Brasília e Curitiba - A Polícia Federal (PF) indiciou nessa sexta-feira (26) o ex-presidente Luiz Inácio Lula da Silva sob suspeita de corrupção passiva, falsidade ideológica e lavagem de dinheiro no inquérito que investiga o tríplex no Guarujá, no litoral de São Paulo. Este é o primeiro indiciamento de Lula na Operação Lava Jato. O petista também é investigado em outros inquéritos, ainda em andamento. Segundo a PF, Lula e sua mulher, Marisa Letícia, "foram beneficiários de vantagens ilícitas, por parte da construtora OAS, em valores que alcançaram R$ 2,4 milhões". Marisa também foi indiciada, sob suspeita de corrupção passiva e lavagem de dinheiro. O imóvel foi adquirido pela OAS e recebeu reformas da empreiteira, uma das acusadas de corrupção no esquema da Petrobras. A investigação da PF apontou que o tríplex estaria reservado à mulher de Lula, e foi reformado para beneficiar a família do petista.

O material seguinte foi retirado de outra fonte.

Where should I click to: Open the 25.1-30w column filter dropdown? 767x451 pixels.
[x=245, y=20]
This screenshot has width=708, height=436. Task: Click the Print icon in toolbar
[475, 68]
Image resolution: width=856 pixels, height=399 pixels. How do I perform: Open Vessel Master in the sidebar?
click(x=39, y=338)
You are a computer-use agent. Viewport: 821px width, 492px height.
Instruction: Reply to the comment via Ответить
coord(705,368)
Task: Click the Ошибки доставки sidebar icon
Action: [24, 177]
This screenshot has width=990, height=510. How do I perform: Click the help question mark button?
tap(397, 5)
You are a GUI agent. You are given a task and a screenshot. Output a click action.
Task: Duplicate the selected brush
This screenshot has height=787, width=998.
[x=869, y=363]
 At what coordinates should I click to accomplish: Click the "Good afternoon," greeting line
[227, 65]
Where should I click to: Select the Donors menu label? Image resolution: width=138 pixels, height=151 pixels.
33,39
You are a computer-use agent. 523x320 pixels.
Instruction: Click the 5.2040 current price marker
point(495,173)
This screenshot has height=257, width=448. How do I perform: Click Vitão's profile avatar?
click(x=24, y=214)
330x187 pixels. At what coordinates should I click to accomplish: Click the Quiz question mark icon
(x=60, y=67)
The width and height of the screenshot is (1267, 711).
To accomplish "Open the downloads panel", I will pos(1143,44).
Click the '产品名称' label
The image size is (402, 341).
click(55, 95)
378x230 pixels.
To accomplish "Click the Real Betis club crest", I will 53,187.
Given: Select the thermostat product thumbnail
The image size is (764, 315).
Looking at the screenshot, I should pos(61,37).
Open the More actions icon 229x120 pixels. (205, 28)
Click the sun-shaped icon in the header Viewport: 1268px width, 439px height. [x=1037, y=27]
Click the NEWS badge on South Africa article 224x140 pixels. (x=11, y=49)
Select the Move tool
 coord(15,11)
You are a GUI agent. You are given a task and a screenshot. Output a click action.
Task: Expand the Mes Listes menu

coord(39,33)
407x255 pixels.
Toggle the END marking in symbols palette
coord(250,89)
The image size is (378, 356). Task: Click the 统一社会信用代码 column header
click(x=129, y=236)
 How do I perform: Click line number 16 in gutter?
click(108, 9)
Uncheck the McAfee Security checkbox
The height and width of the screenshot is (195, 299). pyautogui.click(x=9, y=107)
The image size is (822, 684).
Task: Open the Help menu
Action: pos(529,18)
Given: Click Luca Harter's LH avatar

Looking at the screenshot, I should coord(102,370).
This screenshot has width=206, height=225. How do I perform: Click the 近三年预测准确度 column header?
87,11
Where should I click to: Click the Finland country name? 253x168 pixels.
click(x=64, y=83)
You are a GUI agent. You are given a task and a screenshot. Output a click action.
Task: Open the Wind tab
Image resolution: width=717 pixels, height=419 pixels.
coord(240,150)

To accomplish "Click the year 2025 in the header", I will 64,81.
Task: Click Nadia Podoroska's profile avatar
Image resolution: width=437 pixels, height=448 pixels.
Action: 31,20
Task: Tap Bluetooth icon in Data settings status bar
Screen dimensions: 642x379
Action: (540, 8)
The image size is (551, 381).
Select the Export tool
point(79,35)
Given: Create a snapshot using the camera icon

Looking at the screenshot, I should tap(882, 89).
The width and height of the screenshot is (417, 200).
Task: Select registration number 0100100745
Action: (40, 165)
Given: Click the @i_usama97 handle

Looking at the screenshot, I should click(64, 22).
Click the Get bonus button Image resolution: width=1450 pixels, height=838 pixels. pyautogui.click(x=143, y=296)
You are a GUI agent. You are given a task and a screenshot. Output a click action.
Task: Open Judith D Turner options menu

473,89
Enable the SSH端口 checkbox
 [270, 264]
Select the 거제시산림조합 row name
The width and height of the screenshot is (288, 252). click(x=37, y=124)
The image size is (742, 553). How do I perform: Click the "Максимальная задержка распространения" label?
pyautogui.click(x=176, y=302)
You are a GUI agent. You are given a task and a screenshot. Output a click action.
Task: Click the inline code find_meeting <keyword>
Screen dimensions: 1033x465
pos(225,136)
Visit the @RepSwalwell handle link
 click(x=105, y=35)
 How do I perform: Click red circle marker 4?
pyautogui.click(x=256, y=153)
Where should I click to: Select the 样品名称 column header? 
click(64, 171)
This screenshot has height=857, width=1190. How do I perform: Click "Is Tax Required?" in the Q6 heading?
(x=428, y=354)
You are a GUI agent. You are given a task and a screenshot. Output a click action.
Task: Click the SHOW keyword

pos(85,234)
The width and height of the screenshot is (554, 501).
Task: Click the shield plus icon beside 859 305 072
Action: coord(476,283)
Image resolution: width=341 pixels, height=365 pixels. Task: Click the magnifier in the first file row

Além de Lula e Marisa, o presidente do Instituto Lula, Paulo Okamotto, também foi indiciado, sob suspeita de corrupção passiva, falsidade ideológica e lavagem de dinheiro. Ele assina um dos termos do contrato da mudança de Lula, além de ter agendado as visitas do casal ao imóvel no Guarujá, segundo mensagens trocadas com o ex-presidente da OAS, Léo Pinheiro. Pinheiro também foi indiciado no inquérito, sob suspeita de corrupção ativa, lavagem de dinheiro e falsidade ideológica, assim como Paulo Gordilho, também da OAS, sob suspeita de corrupção ativa.

OUTRO LADO
Em nota, os advogados de Lula e Marisa repudiaram "veementemente" o indiciamento e afirmaram que o relatório "tem caráter e conotação políticos" e é uma "peça de ficção". Fernando Augusto Fernandes, advogado do Presidente do Instituto Lula, Paulo Okamoto, afirma que não existe vantagem ilícita e nenhum crime na contribuição após a saída da presidência da República para manutenção do acervo presidencial.